Sono sempre più numerosi i pazienti che riferiscono di aver avuto una diagnosi di fegato grasso. Con questo termine, o più precisamente quando si parla di steatosi epatica non alcolica, si intende che nel fegato è riscontrabile un contenuto di grasso superiore al 10% (la normalità).

Questo eccesso di grasso è rilevabile all’esame ecografico, è una condizione che si instaura anche se il consumo alcolico si attesta al di sotto dei 20 g\die e in assenza di un’infezione virale da epatite B o C. Si stima che attualmente il problema interessi circa il 25% della popolazione italiana ed è una problematica che si correla a obesità, sindrome metabolica e diabete mellito.

A oggi, non sono disponibili terapie di comprovata efficacia in grado di far regredire la condizione, l’unico trattamento possibile è adottare una corretta alimentazione, tornare al proprio peso forma, non solo seguendo una dieta, ma svolgendo anche un’adeguata attività fisica.

Può succedere, infatti, che se non si rimedia alla steatosi e se non si tiene sotto adeguato controllo anche il profilo cardiovascolare, può insorgere un’infiammazione del fegato nota come steatoepatite: una condizione che può evolvere verso una malattia epatica severa e portare alla cirrosi.

Il progetto

Poiché il fegato grasso è una condizione sempre più diffusa nel mondo occidentale FIF – Fondazione Italiana Fegato Onlus, autorevole ente di ricerca specializzato nello studio delle malattie epatiche ha messo a punto uno specifico piano alimentare settimanale con piatti pronti bilanciati e menù validati da medici, che può prevenire la comparsa del fegato grasso o quanto meno contrastarne la progressione.

Il piano alimentare è stato stilato partendo dal presupposto che perdere anche solo il 5-10% del peso corporeo contribuisce in modo significativo a mitigare la steatosi epatica, aiutando a prevenire complicanze più gravi.

«Tra i principali fattori di rischio per lo sviluppo e la progressione della steatosi epatica vi sono il sovrappeso, l’obesità e la sindrome metabolica; più dell’80% dei pazienti affetti da fegato grasso è obeso – ha tenuto a precisare Samir Giuseppe Sukkar, Direttore U.O.D. Dietetica e Nutrizione Clinica presso il Policlinico San Martino di Genova – L’obesità non solo aumenta la quantità di grasso nel corpo, ma anche il rischio di progressione verso forme più gravi della malattia, come la steatoepatite non alcolica e la fibrosi epatica.

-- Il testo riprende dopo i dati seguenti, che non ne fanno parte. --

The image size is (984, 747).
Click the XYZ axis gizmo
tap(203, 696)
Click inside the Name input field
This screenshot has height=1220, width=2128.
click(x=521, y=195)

In un simile contesto, la qualità della dieta gioca un ruolo cardine nel migliorare o peggiorare la condizione».

Un approccio nutrizionale completo

Sukkar ha poi aggiunto che un’alimentazione ricca di grassi saturi, zuccheri raffinati e carboidrati ad alto indice glicemico «danneggia il fegato. Al contrario, modificare la qualità della dieta, includendo cereali integrali, grassi sani, fibre, proteine vegetali e nutrienti benefici, e impiegare metodi di cottura più salutari può significativamente rallentare o addirittura far regredire i danni epatici. A questo proposito, il piano alimentare sviluppato con la Fondazione Italiana Fegato offre un approccio nutrizionale completo, basato sulla dieta mediterranea, e ha dimostrato di essere altamente efficace nel migliorare la salute epatica».

La steatosi epatica
La steatosi si accompagna con un’infiammazione del fegato, si parla di steatoepatite, è la NASH (Nonalcoholic steatohepatitis), e interessa il 5-10% dei pazienti con steatosi. I soggetti con questa complicanza possono sviluppare una malattia epatica severa che può portare fino alla cirrosi. Non ci sono terapie mediche di provata efficacia per il fegato grasso ma la ricerca continua. In ogni caso la base per il trattamento della steatosi è una corretta alimentazione, il calo di peso graduale e l’attività fisica. Correla con l’obesità, la sindrome metabolica o il diabete mellito il problema può essere reversibile, adottando un regime alimentare corretto ed equilibrato, unito a una regolare attività fisica.